Abu Dhabi City Municipality

Agency overview
- Formed: 1962; 64 years ago
- Preceding agency: Department of Abu Dhabi Municipality and Town Planning;
- Jurisdiction: Abu Dhabi Central Capital District
- Headquarters: 606 Shk. Zayed Bin Sultan Street, Al Danah, Abu Dhabi
- Agency executive: Ahmed Fadhel Almehairbi, Acting Director-General;
- Parent department: Department of Municipalities and Transport
- Website: www.dmt.gov.ae/ADM/

= Abu Dhabi City Municipality =

Municipal body concerned with the city of Abu Dhabi, United Arab Emirates

Abu Dhabi City Municipality (ADM) (بلدية مدينة أبوظبي) is the municipal body that has jurisdiction over city services and the upkeep of facilities in Abu Dhabi, United Arab Emirates.

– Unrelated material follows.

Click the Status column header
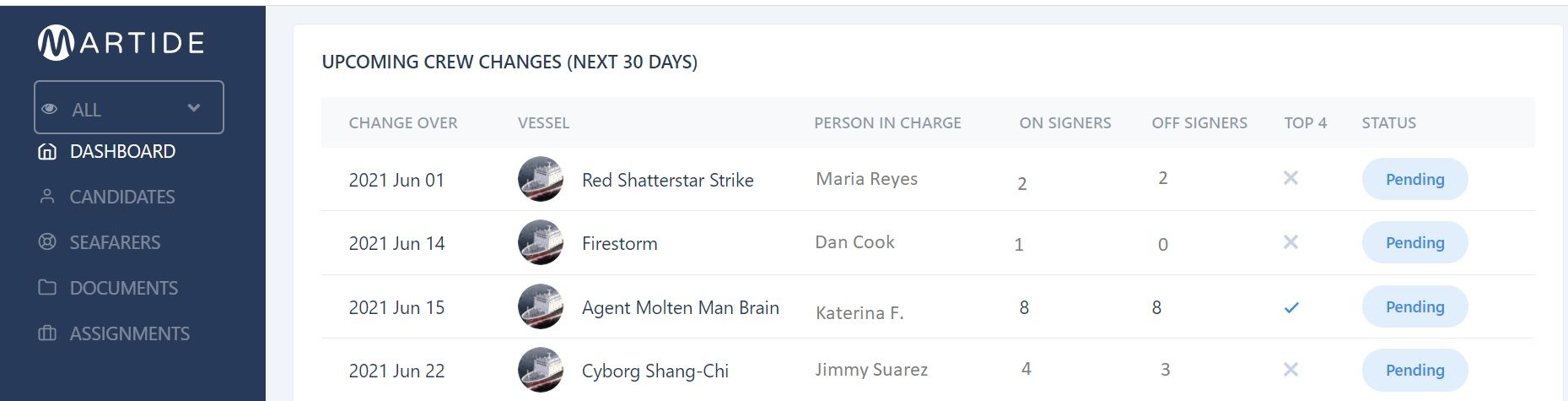The image size is (1568, 401). click(x=1389, y=122)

Established in 1962 as the Department of Abu Dhabi Municipality and Town Planning, it later became an organ of the newly created Department of Municipalities and Agriculture (now renamed to Department of Municipalities and Transport) in 2005 alongside the Al Ain City Municipality and the Western Region Municipality (now Al Dhafrah Region Municipality).

== History ==
Abu Dhabi City Municipality was established in 1962 during the reign of Sheikh Shakhbut al-Nahyan as the Department of Abu Dhabi Municipality and Town Planning, nine years prior to the unification of the United Arab Emirates in 1971. Its establishment was followed by the Emirate's first oil exports in 1962. In 1969, a royal decree was issued to appoint the first municipal board for the city of Abu Dhabi, with the task of providing comprehensive services to the public and ensure proper planning of the developing city, with regularized road networks, maintenance services, sewerage and lighting works.

In 2005, it was merged with the Department of Municipalities and Agriculture. In 2007, the-then President of the United Arab Emirates Sheikh Khalifa bin Zayed Al Nahyan issued directives for the establishment of the Department of Municipal Affairs which would be responsible for overseeing the Abu Dhabi City Municipality, Al Ain City Municipality and the Western Region Municipality (now Al Dhafrah Region Municipality).